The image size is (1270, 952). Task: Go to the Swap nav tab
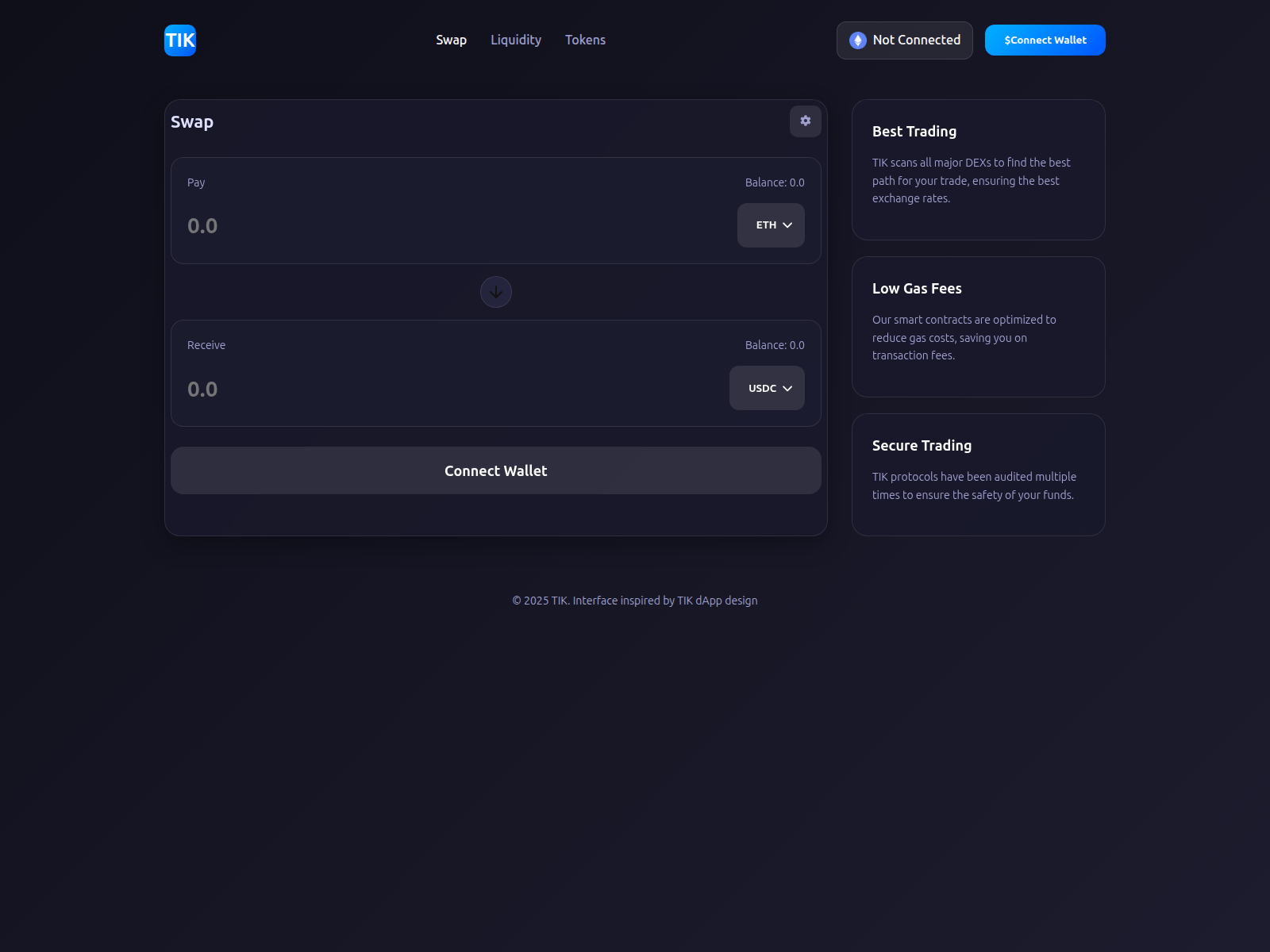coord(451,40)
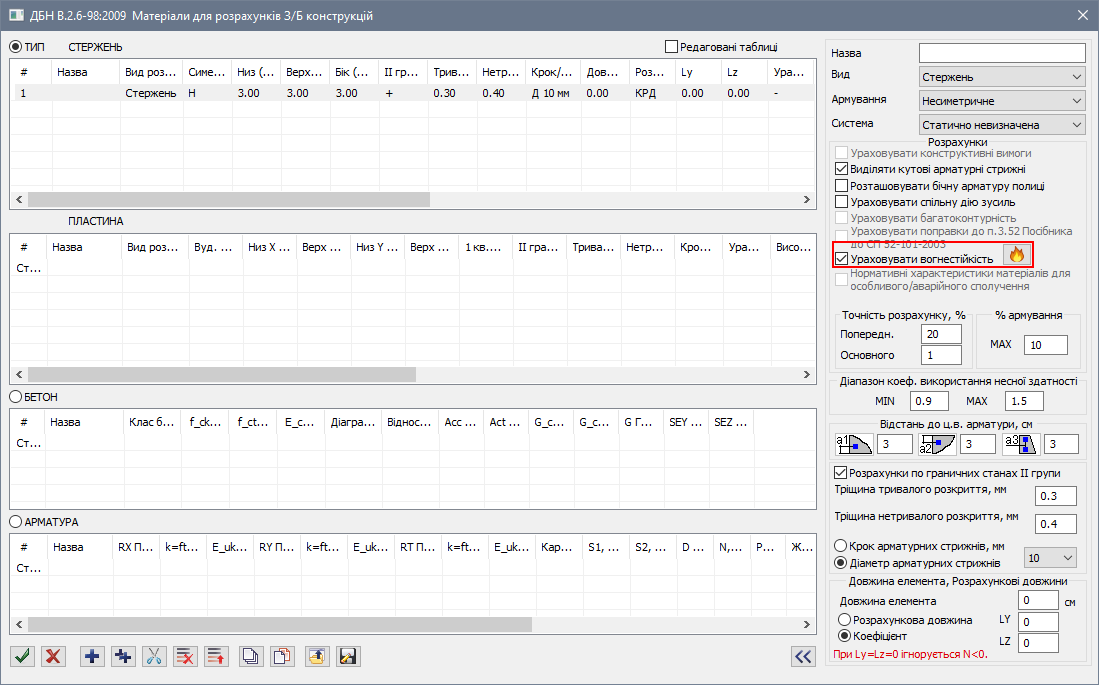Select the БЕТОН radio button
Viewport: 1099px width, 685px height.
click(16, 397)
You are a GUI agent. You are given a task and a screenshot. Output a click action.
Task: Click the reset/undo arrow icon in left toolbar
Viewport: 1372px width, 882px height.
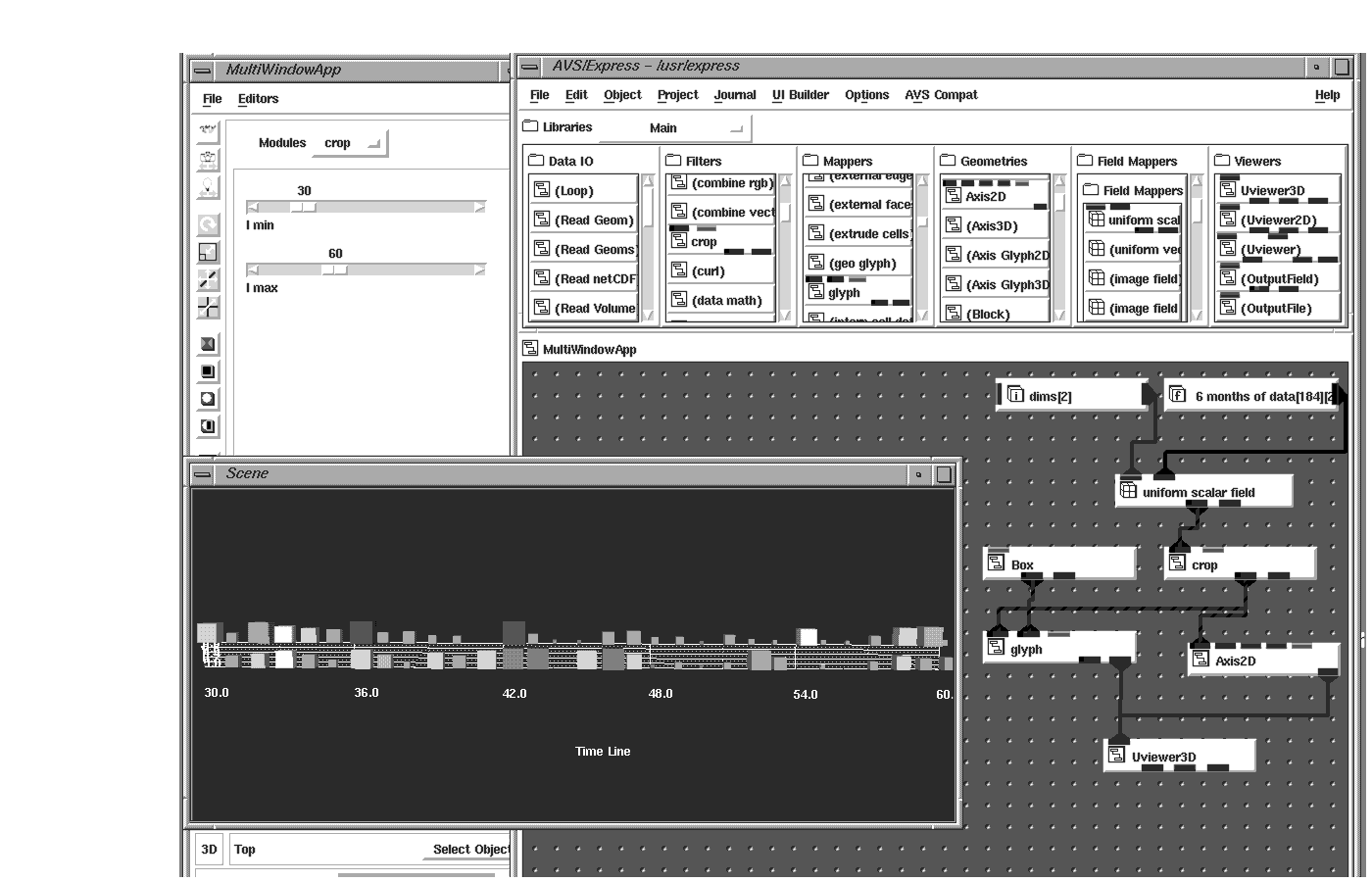coord(208,224)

● ● ● ● ● ● ●

(DESCRIPTION OF THE TASK):
Restate word for word, and only, the lines from the line that contains "Task: Click the" through the end of the data, both included; pictures are not part of the copy.

(TASK RESULT):
Task: Click the reset/undo arrow icon in left toolbar
Viewport: 1372px width, 882px height.
coord(208,224)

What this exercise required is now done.